* Screen-element location items

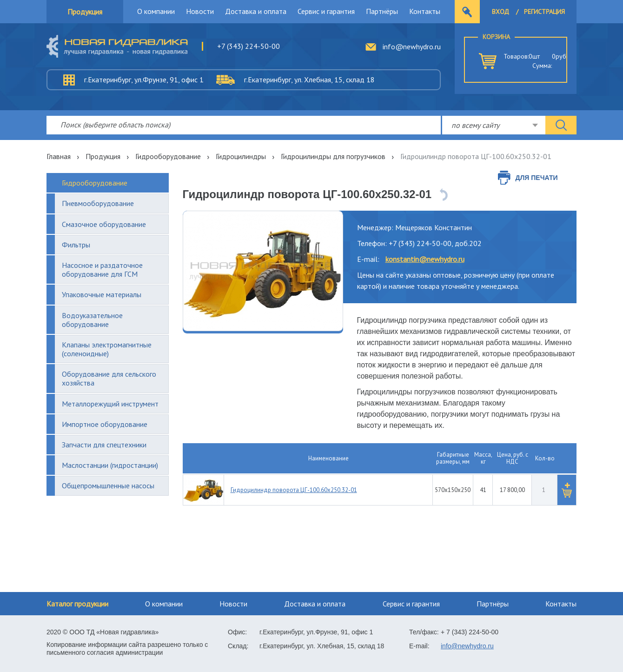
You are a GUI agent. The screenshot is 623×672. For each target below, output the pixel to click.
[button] (567, 490)
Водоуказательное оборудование (92, 319)
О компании (156, 11)
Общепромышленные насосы (108, 486)
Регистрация (544, 12)
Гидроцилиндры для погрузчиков (333, 156)
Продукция (85, 12)
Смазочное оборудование (104, 224)
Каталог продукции (77, 604)
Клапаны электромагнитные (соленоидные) (106, 349)
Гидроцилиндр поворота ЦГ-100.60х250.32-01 (294, 490)
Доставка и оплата (256, 11)
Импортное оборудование (105, 424)
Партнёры (382, 11)
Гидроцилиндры (241, 156)
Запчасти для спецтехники (104, 445)
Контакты (424, 11)
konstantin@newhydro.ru (425, 259)
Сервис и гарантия (326, 11)
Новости (200, 11)
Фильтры (76, 245)
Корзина (496, 37)
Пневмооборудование (98, 203)
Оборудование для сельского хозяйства (109, 378)
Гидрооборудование (168, 156)
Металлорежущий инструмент (110, 404)
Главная (59, 156)
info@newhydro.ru (411, 47)
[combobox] (494, 125)
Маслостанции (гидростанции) (110, 465)
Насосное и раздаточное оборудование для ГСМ (102, 269)
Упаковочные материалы (101, 294)
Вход (500, 12)
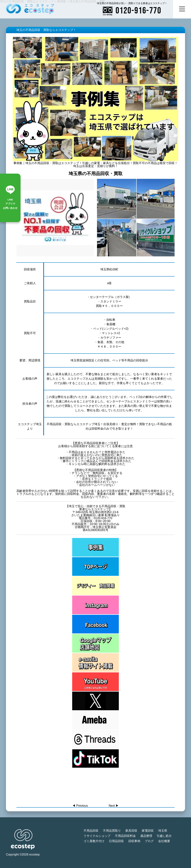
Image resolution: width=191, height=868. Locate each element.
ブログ (149, 841)
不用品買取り (112, 831)
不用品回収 (91, 831)
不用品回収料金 (125, 836)
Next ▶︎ (114, 806)
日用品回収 (116, 841)
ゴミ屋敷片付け (94, 841)
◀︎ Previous (80, 806)
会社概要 (164, 841)
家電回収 (148, 831)
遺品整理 (146, 836)
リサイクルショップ (97, 836)
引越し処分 (164, 836)
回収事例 (134, 841)
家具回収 (131, 831)
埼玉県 (163, 831)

* YOUR GOAL
Write out again every line from the line with "Гидрооборудование (168, 156)" through the end of the items, including the requests, and shift each coordinate in the answers by -24. Leave the pictures out of your answer.

* WRITTEN SOLUTION
Гидрооборудование (144, 132)
Металлорежущий инструмент (86, 380)
Главная (35, 132)
info@newhydro.ru (387, 23)
[combobox] (470, 101)
Маслостанции (гидростанции) (86, 441)
Насосное и раздаточное оборудование для ГСМ (78, 245)
Упаковочные материалы (77, 270)
Вход (476, -12)
Image resolution: width=191, height=868. Locate each element.
ブログ (125, 817)
不用品買取り (88, 807)
不用品回収 (67, 807)
不用品回収料金 (101, 812)
Next ▶︎ (90, 782)
日用品回収 (92, 817)
ゴミ屋敷片付け (70, 817)
◀︎ Previous (56, 782)
会社概要 (140, 817)
家電回収 (124, 807)
遺品整理 (122, 812)
リサイクルショップ (73, 812)
引越し処分 (140, 812)
回収事例 (110, 817)
家具回収 (107, 807)
埼玉県 (139, 807)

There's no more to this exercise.